## Task requirements
1/ Update the stretch of the passage on the origin of oil from "It is the theory" through "are virtually inexhaustible.", replacing "inexhaustible" with "unlimited".
2/ In the passage on the origin of oil, what are hydrocarbons called in the common vocabulary?
3/ Proceed with the passage on the origin of oil, picking up after its last sentence.

## Document section
━━━━━━━━━━━━━━━━━━━━━━━━━━━━━━

Petroleum issues
are constantly on the front pages of the newspapers.
It is considered
the most valuable resource in our contemporary energy hungry civilization.
Oil and its
derivatives are essential to move cars, airplanes, thermoelectric plants and
plastic industries. Its economic importance is indisputable.
Geopolitical
interests have generated instability in several oil producing countries leading
to conflicts and wars and sustained variation in prices. Sharp increases during
the period 1970-1980 (from U$S 10 to U$S 100) per barrel, decreasing in the
1980s and increasing again in the first
decade of the 21st century. During the last two years a sudden retreat of
barrels price took place, and by November 2015 it reached 40 U$S.
The price
continued to descend reaching below 30 dollars to go up again. Presently, in 2018, the Brent barrel has attained 67 dollares.
One of the main
arguments for the 1970s and other price increases at later dates, was based on
the widespread belief that the genesis of oil and other hydrocarbons were
biological in nature, and therefore oil fields would be restricted exclusively
to the sedimentary basins of the world.
Most scientists
assume that it is in these basins that fossil plants and/or animals have
accumulated to give rise to oil and natural gas.
So much so, that
in the common vocabulary, hydrocarbons are called “fossil fuels”.
According to
this reasoning, stocks of oil and gas would be limited and would be, by
definition, non-renewable resources.
The predicted
relatively low volumes of hydrocarbons, their non-renewable nature and their
widespread need, would explain and justify
past and potential future price increases and their importance in the
economy of many countries.
At present these
premises are generally accepted and political strategies of states and business
organizations are based on them.
It is the theory
of biological origin or biogenic of
hydrocarbons.
However, with
the currently available evidence, and based on the views of some
astrophysicists and geologists, one can say that the belief that oil and gas
have a fossil origin has a very weak scientific backing.
The substitute
theory, which considers more adequately the data of reality, sustains that oil,
natural gas and carbonaceous ore formations have a mineral origin and their
stocks are virtually inexhaustible.
It is the
mineral or abiogenic theory on the origin of hydrocarbons.

━━━━━━━━━━━━━━━━━━━━━━━━━━━━━━

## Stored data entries
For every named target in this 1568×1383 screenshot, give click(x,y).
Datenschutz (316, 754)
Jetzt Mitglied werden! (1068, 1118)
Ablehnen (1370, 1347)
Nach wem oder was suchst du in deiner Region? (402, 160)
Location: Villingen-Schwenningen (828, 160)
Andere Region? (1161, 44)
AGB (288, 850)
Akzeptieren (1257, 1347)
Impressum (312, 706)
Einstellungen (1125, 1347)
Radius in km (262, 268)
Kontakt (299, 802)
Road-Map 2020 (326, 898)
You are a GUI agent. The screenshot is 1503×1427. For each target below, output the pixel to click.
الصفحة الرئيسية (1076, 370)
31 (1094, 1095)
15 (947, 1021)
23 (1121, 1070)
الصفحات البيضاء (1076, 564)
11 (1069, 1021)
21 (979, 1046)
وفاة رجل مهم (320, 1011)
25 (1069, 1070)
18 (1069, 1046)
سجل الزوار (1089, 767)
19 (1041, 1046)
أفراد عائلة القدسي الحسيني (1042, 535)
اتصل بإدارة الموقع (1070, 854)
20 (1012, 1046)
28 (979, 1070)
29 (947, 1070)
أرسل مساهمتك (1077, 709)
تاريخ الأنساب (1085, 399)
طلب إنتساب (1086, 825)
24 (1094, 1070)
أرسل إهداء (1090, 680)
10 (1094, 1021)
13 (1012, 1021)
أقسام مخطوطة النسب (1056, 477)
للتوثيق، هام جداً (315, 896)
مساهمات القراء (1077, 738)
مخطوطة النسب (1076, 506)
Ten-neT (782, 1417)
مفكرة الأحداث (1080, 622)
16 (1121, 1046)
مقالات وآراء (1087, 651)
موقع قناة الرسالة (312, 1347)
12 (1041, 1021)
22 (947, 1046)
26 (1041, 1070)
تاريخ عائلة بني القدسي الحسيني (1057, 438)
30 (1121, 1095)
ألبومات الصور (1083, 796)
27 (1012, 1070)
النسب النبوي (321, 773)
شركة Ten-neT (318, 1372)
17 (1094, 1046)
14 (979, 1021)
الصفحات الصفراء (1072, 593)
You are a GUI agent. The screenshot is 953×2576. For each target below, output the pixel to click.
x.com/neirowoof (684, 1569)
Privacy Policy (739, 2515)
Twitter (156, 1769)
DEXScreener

━━━━━━━━━━━━━━━━━━━━━━━━━━━━━━

## Task responses
1/
It is the theory
of biological origin or biogenic of
hydrocarbons.
However, with
the currently available evidence, and based on the views of some
astrophysicists and geologists, one can say that the belief that oil and gas
have a fossil origin has a very weak scientific backing.
The substitute
theory, which considers more adequately the data of reality, sustains that oil,
natural gas and carbonaceous ore formations have a mineral origin and their
stocks are virtually unlimited.

2/ They are called "fossil fuels."

3/
According to
this approach, the hydrocarbons are generated through processes of planetary
degassing. These are processes by which the various compounds of carbon and
hydrogen rise from the planet’s interior and recombine in the upper mantle
(adapting to new conditions of temperature and pressure) ascending into the
Earth crust to accumulate in areas where this rise is obstructed (often in the
sedimentary basins).
Some adherents
to the mineral theory, particularly the Austrian astrophysicist Thomas Gold,
argue that rising oil oxidizes in depth due to the action of certain bacteria
(hyperthermal bacteria), forming water and carbon dioxide, and leaving behind
reduced waste minerals (forming sometimes metallic ore).
These phenomena
would occur in all planets of the solar system (and probably in other star
systems) where temperature is appropriate. Therefore it would be reasonable to
assume that this type of underground life would be the rule while the shallow
life (as in the Earth) would be the exception.
Similarly, Gold
says that the movements of hydrocarbonaceous fluids in depth and their surface
emissions are causing the majority of seismic events and tsunamis (perhaps
all).
In short, the
integral and systemic theory developed by this Austrian astrophysicist
radically rethinks, not only the beliefs about the origin of oil and other
hydrocarbons, but the very foundations of geology and planetary astrophysics.
The book
presented here aims to provide a synthesis of these ideas, framed in the new
approaches about the nature of life and their distribution in space, developed
by Fred Hoyle and other researchers from the Institute of Astrobiophysics of
Cardiff.
We aim to
introduce new evidence on an issue that until now has been considered
unilaterally, and even in a dogmatic manner, by many scientists and academics,
with significant implications in terms of the economy and society.